Now that Rep.Anthony Weiner (D-NY) is exasperating his liberal (excuse me, “progressive”) colleagues by refusing to step down, even in the wake of today’s revelation that Delaware police are investigating his direct online contact with a 17 year old girl, what is the mainstream media to do? One of two things, it appears:
1. Blame his plight on others. So the predictable Chris Matthews of MSNBC (who earlier this week had claimed that he was going to view this story, in his own words, “in an entirely unbiased way”), now says the reason that Weiner may have to resign is that culturally backward evangelical Christians don’t like what he has done. I didn’t make that up, and can give you a link to the videotape if you don’t believe me.
2. Try to turn the nation’s attention elsewhere, i.e. to a collaborative investigation of the e-mails from Sarah Palin’s time as governor of Alaska. I can never before recall a time when the media actually invited American citizens to join them in an “investigation” like this.

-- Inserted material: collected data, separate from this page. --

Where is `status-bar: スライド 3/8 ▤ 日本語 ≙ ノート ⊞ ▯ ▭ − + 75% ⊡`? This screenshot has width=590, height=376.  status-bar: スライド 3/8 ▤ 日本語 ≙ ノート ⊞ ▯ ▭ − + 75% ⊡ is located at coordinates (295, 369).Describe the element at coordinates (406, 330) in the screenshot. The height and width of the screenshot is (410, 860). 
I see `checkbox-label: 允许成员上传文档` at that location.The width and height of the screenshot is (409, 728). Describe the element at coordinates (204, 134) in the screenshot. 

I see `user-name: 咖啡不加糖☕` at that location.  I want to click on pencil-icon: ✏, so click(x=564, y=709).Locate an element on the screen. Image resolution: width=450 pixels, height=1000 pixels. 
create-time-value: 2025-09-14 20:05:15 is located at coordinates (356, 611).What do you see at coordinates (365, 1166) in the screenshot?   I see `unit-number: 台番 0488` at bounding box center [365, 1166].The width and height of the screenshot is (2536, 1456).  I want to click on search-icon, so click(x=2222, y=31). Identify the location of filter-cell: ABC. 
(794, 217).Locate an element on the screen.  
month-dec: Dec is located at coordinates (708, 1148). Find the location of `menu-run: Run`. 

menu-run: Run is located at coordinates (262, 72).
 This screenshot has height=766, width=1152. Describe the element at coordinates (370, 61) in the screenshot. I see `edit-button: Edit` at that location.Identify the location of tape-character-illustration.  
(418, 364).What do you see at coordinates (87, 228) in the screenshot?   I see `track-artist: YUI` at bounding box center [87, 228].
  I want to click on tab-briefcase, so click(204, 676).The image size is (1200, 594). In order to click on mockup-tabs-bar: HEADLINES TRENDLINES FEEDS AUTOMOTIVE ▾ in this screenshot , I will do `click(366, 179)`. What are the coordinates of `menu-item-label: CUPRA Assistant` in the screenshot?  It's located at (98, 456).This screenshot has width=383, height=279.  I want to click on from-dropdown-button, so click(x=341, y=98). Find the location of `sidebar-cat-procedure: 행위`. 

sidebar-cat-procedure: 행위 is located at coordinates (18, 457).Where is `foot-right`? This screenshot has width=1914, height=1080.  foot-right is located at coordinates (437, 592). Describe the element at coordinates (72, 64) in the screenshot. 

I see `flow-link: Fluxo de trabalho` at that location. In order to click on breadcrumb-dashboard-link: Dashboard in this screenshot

Personally, I think Matthews is a total buffoon, so his comments don’t surprise me at all. But the second item is far more interesting. First, let me say that I agree that Palin’s e-mails should be made public. So should Andrew Cuomo’s, Anthony Weiner’s, Gov. Rick Perry’s, and those of President Obama and members of his administration (especially all of those “czars” of his, who were not approved for their powers by the representatives of the American people and who suffer no oversight by the other branches of government.)
The argument, or so they say, is that these e-mails will give us all valuable insight into how she thinks and works with others. She is a prominent figure and while she holds no office now, she might aspire one day even to the presidency itself.
Fine. Let’s do it. And while the media is enlisting a cadre of Americans to help them quickly sort through it all, let’s have a look back at Obama’s e-mails while he was a senator from Illinois, and let’s have a look at his academic record from Harvard and copies of all of the term papers and theses he wrote while there. (In a break with tradition, Obama and Harvard have sealed all of these from public access.) And let’s get it done together before the 2012 elections, OK? Why? Because he’s a very influential American who might someday aspire to even a second term as our president, and it would be a good thing to gain insight into how he thinks and works with others. We didn’t have a chance to do that during the 2008 campaign, but the opportunity exists for the press and public to work together to right that wrong this time around.
Who knew that live blogging the former communications of public officials could be so much fun? I can’t wait to read Obama’s graduate theses or Texas Gov. Rick Perry’s e-mails to oil company executives, etc. and will be glad to assist the Washington Post, the New York Times, and the Manchester Guardian in extending their current efforts to enlighten the public to a broad-based review of our public servants from across the political spectrum.